Third-quarter business is likely to be even stronger based on interest rate locks, which jumped to $1.2 billion from $0.8 billion in the first quarter.
After the June 30 sale of mortgage servicing rights on $2.96 billion in Fannie Mae loans to SunTrust Mortgage Inc., HomeStreet’s third-party mortgage servicing portfolio closed out last month at $9.895 billion.
The servicing portfolio was $12.198 billion three months earlier and $10.405 billion 12 months earlier.
HomeStreet owned $0.885 billion in residential assets, growing the investment from $0.803 billion in the prior period but trimming the total from $0.905 billion in the year-earlier period.
The June 30, 2014, number consisted of $0.749 billion in single-family loans and $0.136 billion in home-equity loans.
In its commercial real estate business, multifamily originations climbed to $0.023 billion from $0.011 billion and were also up from the $0.015 billion originated in the second-quarter 2013.
The lender serviced $0.705 billion in multifamily loans for others, off from an $0.721 billion portfolio at the end of the first quarter and an $0.720 billion portfolio as of mid-year 2013.
CRE holdings, meanwhile, expanded to $0.768 billion from $0.714 billion at the end of the first quarter and $0.470 billion at the close of the second-quarter 2013.

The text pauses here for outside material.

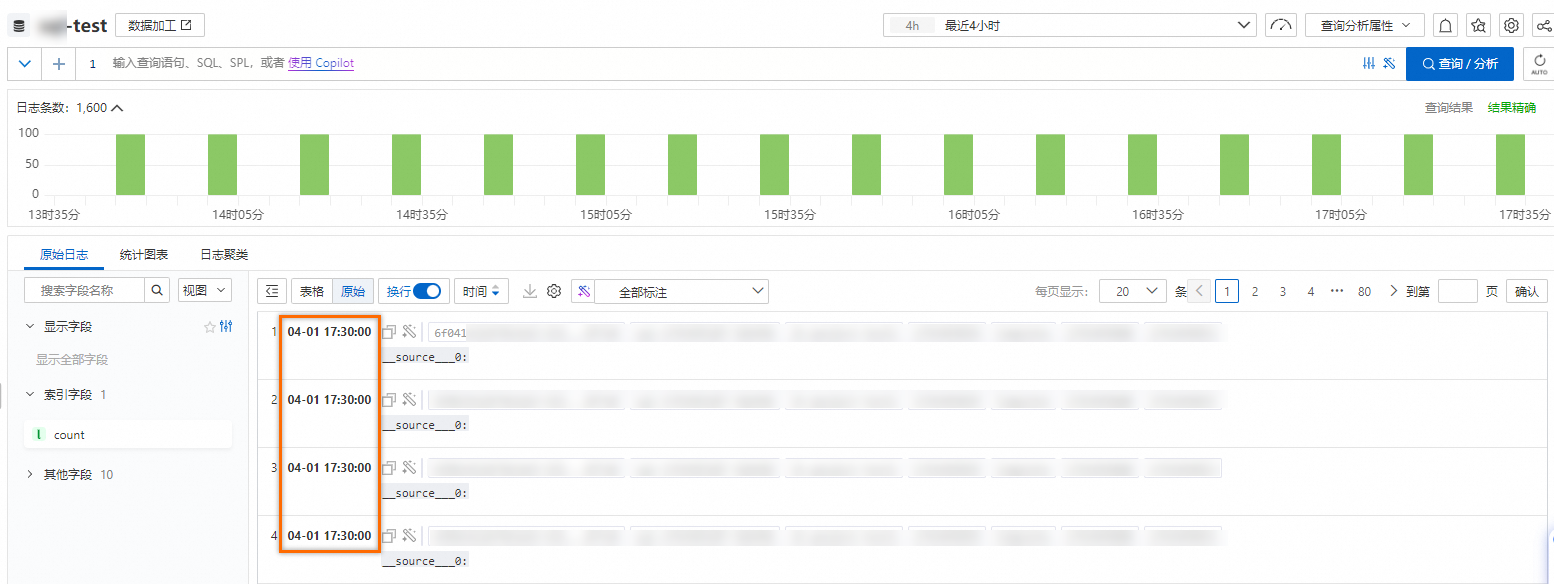The image size is (1554, 584).
Task: Open the dashboard gauge icon
Action: [x=1280, y=25]
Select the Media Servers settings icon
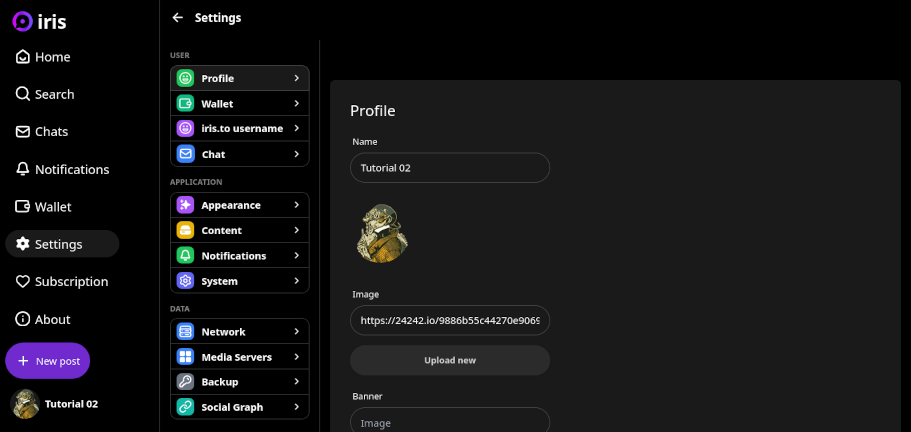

The most recent number reflected $0.476 billion in CRE loans, $0.072 billion in multifamily mortgages and $0.219 billion in construct-and-land-development loans.
HomeStreet earned $8 million before taxes from mortgage banking, swinging from a $3 million loss in the previous period. Earnings came up short, however, compared to $16 million in the year-earlier period.
Company-wide income before taxes jumped to $14 million from $3 million but was down compared to the $18 million earned in the second-quarter 2014.
Mortgage staffing rose to 947 from 903 at the end of the first quarter and 833 as of June 30, 2013.
HomeStreet employed 1,546 full-time equivalent employees across all businesses as of June 30, more than the 1,491 people on the payroll as of March 31 and 1,309 in staffing as of June 30, 2013.
June ended with 50 home loan centers and 31 retail deposit branches.